PROBLEM STATEMENT: Take the lines below beginning at the line that has "Task: Open Endpoint security in the sidebar" and stopping after the line that has "Screen dimensions: 1296x571", and print them exactly as they are, with no other lines.

RECORDS SHOWN:
..............................

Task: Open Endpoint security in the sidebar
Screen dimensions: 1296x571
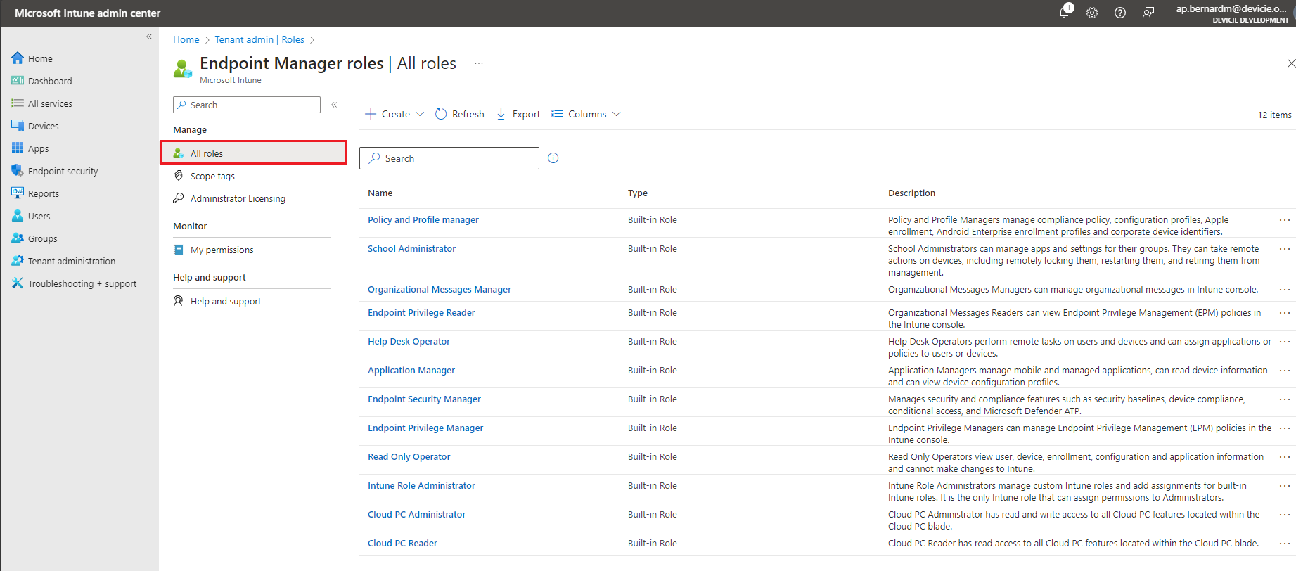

..............................

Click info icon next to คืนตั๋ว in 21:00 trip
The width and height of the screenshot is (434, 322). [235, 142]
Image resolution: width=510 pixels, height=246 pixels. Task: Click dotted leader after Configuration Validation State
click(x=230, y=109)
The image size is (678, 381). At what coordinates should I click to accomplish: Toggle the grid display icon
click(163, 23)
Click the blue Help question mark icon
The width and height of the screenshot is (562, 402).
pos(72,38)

..............................

YOUR SOLUTION:
Task: Open Endpoint security in the sidebar
Screen dimensions: 1296x571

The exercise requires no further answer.